> [What is expected]: Please render the data below as a numbered list, leaving out any blank lines.

> [Information shown]:

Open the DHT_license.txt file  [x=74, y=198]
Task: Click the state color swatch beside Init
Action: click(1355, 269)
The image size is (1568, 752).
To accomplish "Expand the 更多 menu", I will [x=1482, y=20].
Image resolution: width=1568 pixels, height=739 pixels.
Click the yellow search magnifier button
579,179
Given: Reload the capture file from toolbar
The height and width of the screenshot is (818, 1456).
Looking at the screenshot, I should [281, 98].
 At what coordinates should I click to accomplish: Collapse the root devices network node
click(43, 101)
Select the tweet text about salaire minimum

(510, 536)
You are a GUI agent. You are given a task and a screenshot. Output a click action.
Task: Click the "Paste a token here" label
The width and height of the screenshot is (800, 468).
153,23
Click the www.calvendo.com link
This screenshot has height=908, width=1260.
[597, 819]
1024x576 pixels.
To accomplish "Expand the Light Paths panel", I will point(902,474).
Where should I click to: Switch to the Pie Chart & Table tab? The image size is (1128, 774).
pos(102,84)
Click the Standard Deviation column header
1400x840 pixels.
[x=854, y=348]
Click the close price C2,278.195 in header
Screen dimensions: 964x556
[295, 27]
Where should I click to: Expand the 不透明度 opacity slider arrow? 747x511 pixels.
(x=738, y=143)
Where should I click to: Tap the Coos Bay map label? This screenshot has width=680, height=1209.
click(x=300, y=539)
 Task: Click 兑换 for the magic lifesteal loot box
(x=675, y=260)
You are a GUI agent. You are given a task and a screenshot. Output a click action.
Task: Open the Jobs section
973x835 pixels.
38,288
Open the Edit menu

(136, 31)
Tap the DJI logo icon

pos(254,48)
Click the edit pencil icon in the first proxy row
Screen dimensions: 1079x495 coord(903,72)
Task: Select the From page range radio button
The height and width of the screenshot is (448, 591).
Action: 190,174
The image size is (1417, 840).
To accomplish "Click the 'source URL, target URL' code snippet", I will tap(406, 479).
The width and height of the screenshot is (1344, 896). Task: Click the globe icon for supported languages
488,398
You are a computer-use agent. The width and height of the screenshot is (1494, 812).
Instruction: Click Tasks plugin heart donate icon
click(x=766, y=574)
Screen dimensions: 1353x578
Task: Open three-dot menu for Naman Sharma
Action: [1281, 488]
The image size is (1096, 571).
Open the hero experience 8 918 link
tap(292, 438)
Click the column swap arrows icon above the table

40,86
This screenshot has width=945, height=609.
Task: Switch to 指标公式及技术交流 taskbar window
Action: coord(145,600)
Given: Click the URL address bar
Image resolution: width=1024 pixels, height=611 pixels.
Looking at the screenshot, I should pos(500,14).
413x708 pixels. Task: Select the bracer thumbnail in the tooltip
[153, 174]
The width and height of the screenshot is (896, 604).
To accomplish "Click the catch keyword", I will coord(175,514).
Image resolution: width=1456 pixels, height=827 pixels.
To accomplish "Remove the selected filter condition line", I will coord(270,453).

> [Complete response]:
1. Open the DHT_license.txt file  [x=74, y=198]
2. Task: Click the state color swatch beside Init
3. Action: click(1355, 269)
4. The image size is (1568, 752).
5. To accomplish "Expand the 更多 menu", I will [x=1482, y=20].
6. Image resolution: width=1568 pixels, height=739 pixels.
7. Click the yellow search magnifier button
8. 579,179
9. Given: Reload the capture file from toolbar
10. The height and width of the screenshot is (818, 1456).
11. Looking at the screenshot, I should [281, 98].
12.  At what coordinates should I click to accomplish: Collapse the root devices network node
13. click(43, 101)
14. Select the tweet text about salaire minimum
15. (510, 536)
16. You are a GUI agent. You are given a task and a screenshot. Output a click action.
17. Task: Click the "Paste a token here" label
18. The width and height of the screenshot is (800, 468).
19. 153,23
20. Click the www.calvendo.com link
21. This screenshot has height=908, width=1260.
22. [597, 819]
23. 1024x576 pixels.
24. To accomplish "Expand the Light Paths panel", I will point(902,474).
25. Where should I click to: Switch to the Pie Chart & Table tab? The image size is (1128, 774).
26. pos(102,84)
27. Click the Standard Deviation column header
28. 1400x840 pixels.
29. [x=854, y=348]
30. Click the close price C2,278.195 in header
31. Screen dimensions: 964x556
32. [295, 27]
33. Where should I click to: Expand the 不透明度 opacity slider arrow? 747x511 pixels.
34. (x=738, y=143)
35. Where should I click to: Tap the Coos Bay map label? This screenshot has width=680, height=1209.
36. click(x=300, y=539)
37.  Task: Click 兑换 for the magic lifesteal loot box
38. (x=675, y=260)
39. You are a GUI agent. You are given a task and a screenshot. Output a click action.
40. Task: Open the Jobs section
41. 973x835 pixels.
42. 38,288
43. Open the Edit menu
44. (136, 31)
45. Tap the DJI logo icon
46. pos(254,48)
47. Click the edit pencil icon in the first proxy row
48. Screen dimensions: 1079x495 coord(903,72)
49. Task: Select the From page range radio button
50. The height and width of the screenshot is (448, 591).
51. Action: 190,174
52. The image size is (1417, 840).
53. To accomplish "Click the 'source URL, target URL' code snippet", I will tap(406, 479).
54. The width and height of the screenshot is (1344, 896). Task: Click the globe icon for supported languages
55. 488,398
56. You are a computer-use agent. The width and height of the screenshot is (1494, 812).
57. Instruction: Click Tasks plugin heart donate icon
58. click(x=766, y=574)
59. Screen dimensions: 1353x578
60. Task: Open three-dot menu for Naman Sharma
61. Action: [1281, 488]
62. The image size is (1096, 571).
63. Open the hero experience 8 918 link
64. tap(292, 438)
65. Click the column swap arrows icon above the table
66. 40,86
67. This screenshot has width=945, height=609.
68. Task: Switch to 指标公式及技术交流 taskbar window
69. Action: coord(145,600)
70. Given: Click the URL address bar
71. Image resolution: width=1024 pixels, height=611 pixels.
72. Looking at the screenshot, I should pos(500,14).
73. 413x708 pixels. Task: Select the bracer thumbnail in the tooltip
74. [153, 174]
75. The width and height of the screenshot is (896, 604).
76. To accomplish "Click the catch keyword", I will coord(175,514).
77. Image resolution: width=1456 pixels, height=827 pixels.
78. To accomplish "Remove the selected filter condition line", I will coord(270,453).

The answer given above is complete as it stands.